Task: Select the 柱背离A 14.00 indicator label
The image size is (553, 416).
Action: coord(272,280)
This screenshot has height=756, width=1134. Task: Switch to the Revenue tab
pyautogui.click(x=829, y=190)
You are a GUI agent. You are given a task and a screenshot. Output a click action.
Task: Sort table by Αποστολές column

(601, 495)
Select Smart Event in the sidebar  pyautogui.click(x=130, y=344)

══════

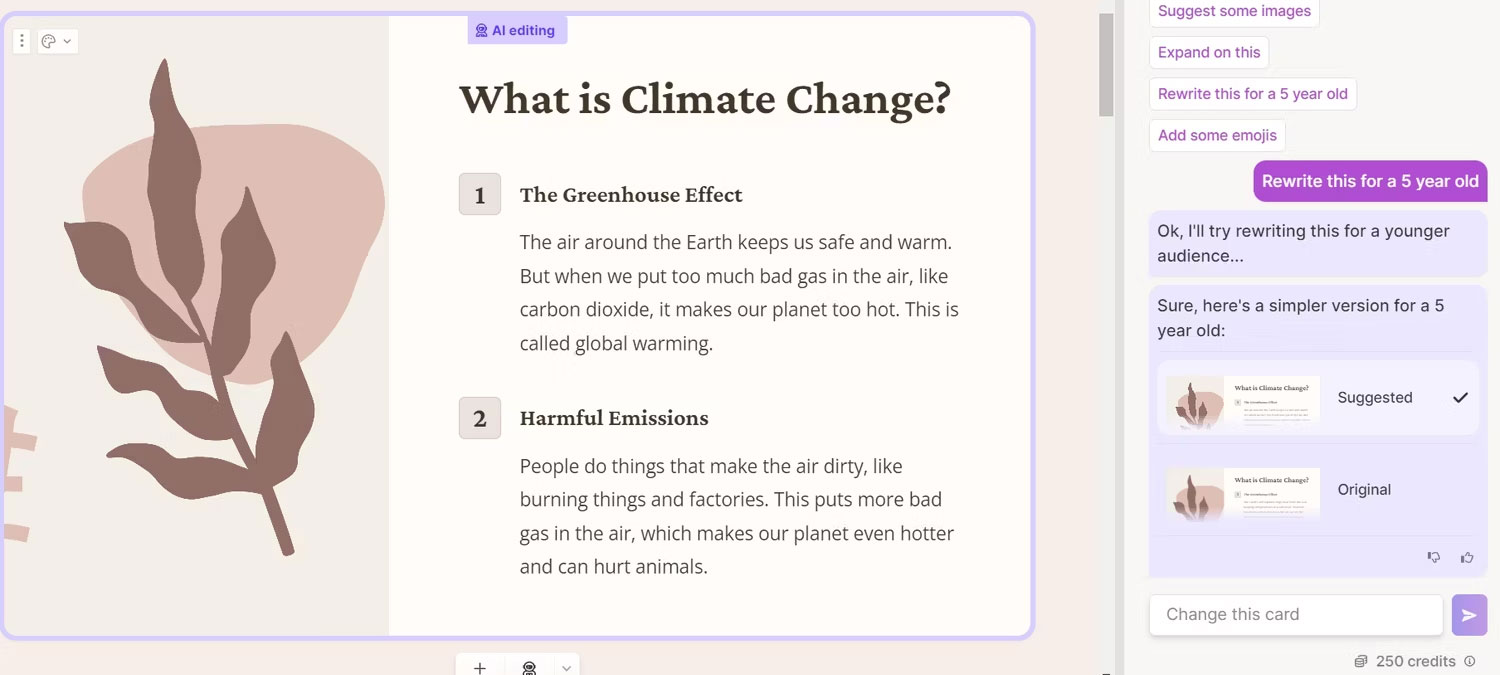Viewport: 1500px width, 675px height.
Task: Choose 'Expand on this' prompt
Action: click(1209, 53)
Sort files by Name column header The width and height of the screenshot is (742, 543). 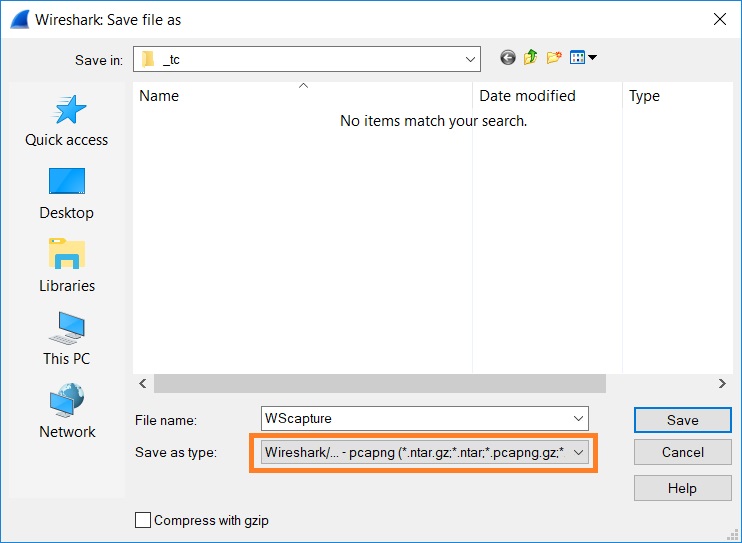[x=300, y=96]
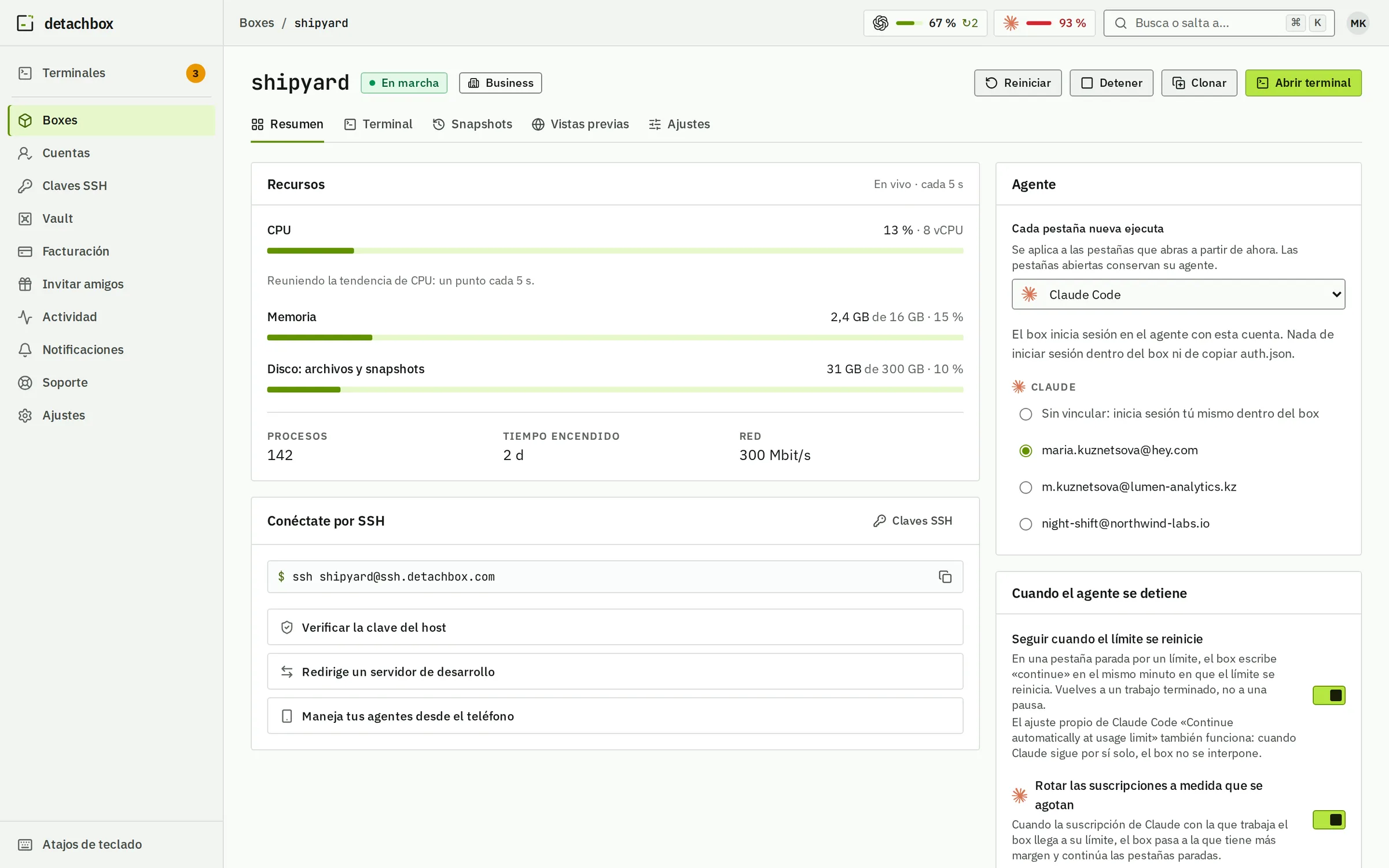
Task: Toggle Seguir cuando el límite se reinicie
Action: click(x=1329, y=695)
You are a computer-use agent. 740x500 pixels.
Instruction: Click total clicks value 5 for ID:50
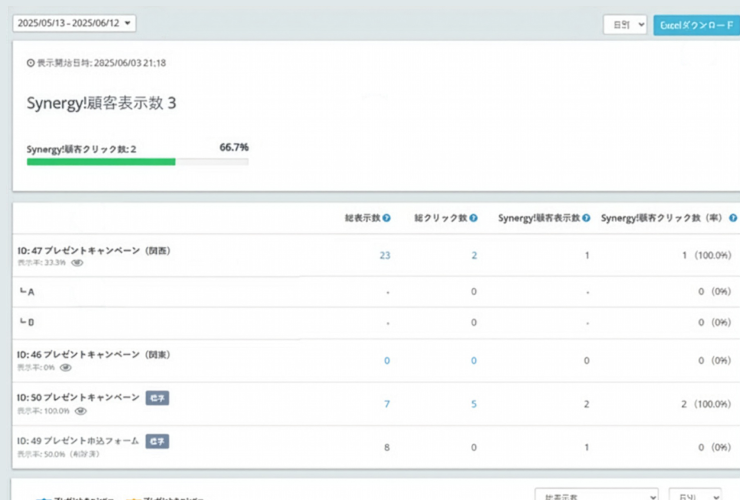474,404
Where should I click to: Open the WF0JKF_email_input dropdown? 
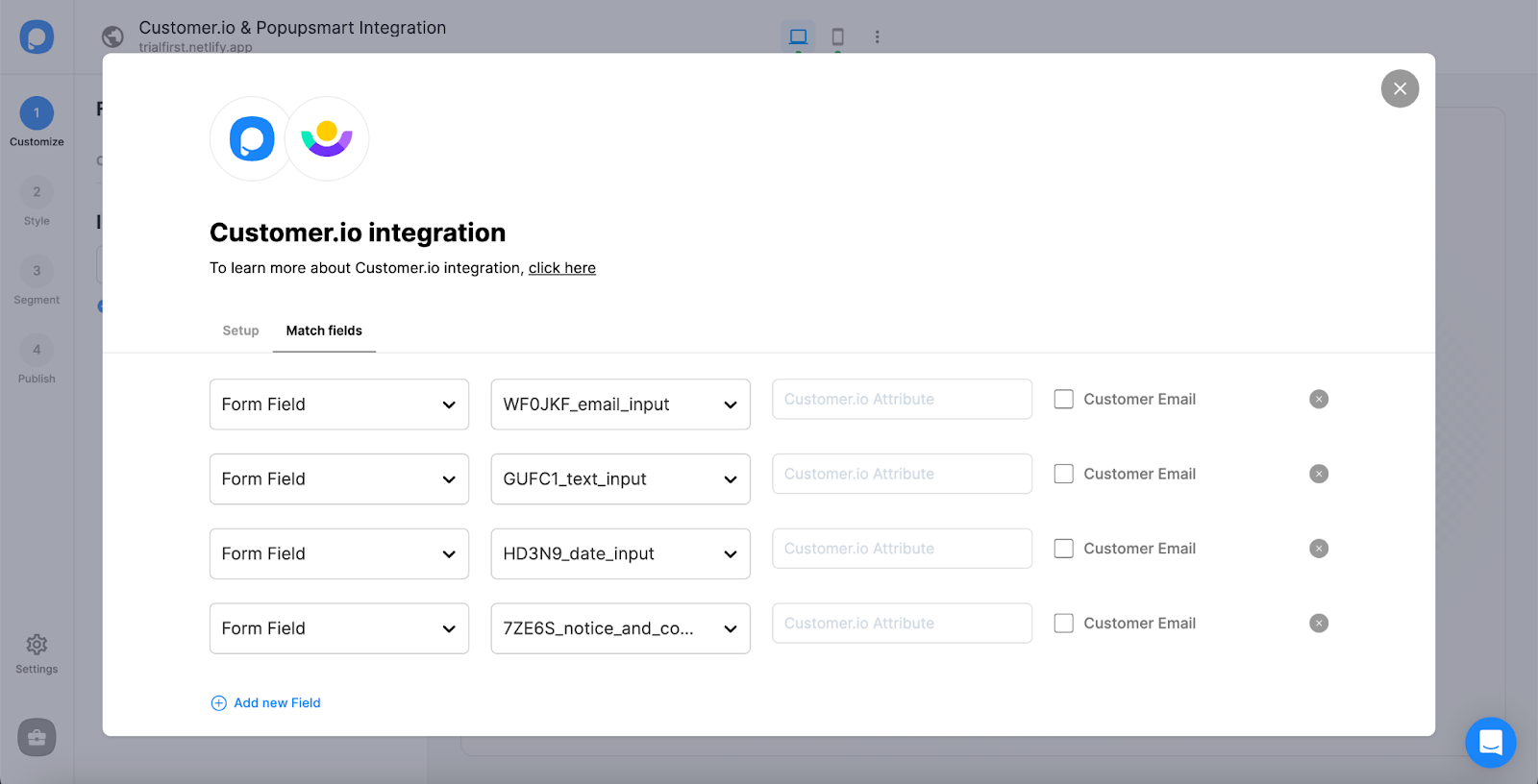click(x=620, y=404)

══════

#### AIM OF THE TASK
Look above for the line holding "This screenshot has". Print it and every line after it, exactly, through the line holding "Select Smart Event".

#### RESPONSE
This screenshot has height=756, width=1134. Task: Switch to the Revenue tab
pyautogui.click(x=829, y=190)
You are a GUI agent. You are given a task and a screenshot. Output a click action.
Task: Sort table by Αποστολές column

(601, 495)
Select Smart Event in the sidebar  pyautogui.click(x=130, y=344)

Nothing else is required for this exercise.